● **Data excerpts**
####################
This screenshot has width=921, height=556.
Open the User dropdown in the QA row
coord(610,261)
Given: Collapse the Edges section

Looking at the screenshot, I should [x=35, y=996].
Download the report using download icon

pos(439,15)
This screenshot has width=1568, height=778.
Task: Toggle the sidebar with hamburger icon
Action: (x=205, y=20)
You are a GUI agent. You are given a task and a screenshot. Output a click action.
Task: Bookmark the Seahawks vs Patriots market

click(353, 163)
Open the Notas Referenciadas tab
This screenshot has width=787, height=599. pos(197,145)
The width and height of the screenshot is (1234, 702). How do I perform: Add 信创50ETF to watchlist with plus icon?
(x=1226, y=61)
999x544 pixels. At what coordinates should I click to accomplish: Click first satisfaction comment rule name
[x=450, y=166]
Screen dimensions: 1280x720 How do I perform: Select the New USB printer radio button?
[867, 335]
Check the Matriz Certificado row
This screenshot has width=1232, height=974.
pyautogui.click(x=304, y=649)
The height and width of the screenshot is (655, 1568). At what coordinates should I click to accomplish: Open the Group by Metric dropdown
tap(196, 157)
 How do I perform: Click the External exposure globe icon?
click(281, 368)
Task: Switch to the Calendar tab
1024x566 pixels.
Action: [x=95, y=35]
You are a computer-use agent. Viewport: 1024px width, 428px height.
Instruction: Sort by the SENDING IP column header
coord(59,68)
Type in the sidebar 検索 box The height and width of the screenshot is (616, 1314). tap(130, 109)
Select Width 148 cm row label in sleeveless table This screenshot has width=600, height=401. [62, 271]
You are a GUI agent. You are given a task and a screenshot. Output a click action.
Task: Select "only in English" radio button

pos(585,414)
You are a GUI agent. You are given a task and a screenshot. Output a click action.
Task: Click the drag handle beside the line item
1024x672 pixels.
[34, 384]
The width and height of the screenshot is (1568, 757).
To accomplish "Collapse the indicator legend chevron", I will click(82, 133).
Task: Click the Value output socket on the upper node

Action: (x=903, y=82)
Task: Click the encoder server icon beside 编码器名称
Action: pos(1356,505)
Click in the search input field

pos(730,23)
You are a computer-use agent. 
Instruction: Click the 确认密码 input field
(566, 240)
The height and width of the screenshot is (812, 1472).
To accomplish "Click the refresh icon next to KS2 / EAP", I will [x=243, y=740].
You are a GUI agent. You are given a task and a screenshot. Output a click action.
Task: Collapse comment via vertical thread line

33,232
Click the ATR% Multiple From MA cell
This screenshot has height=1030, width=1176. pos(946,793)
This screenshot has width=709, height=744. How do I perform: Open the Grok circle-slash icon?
####################
● **PROBLEM TO WORK ON**
Lines that contain "computer" are the result; find them in the entries above and copy each one.

● **SOLUTION**
You are a computer-use agent. Viewport: 1024px width, 428px height.
You are a computer-use agent. 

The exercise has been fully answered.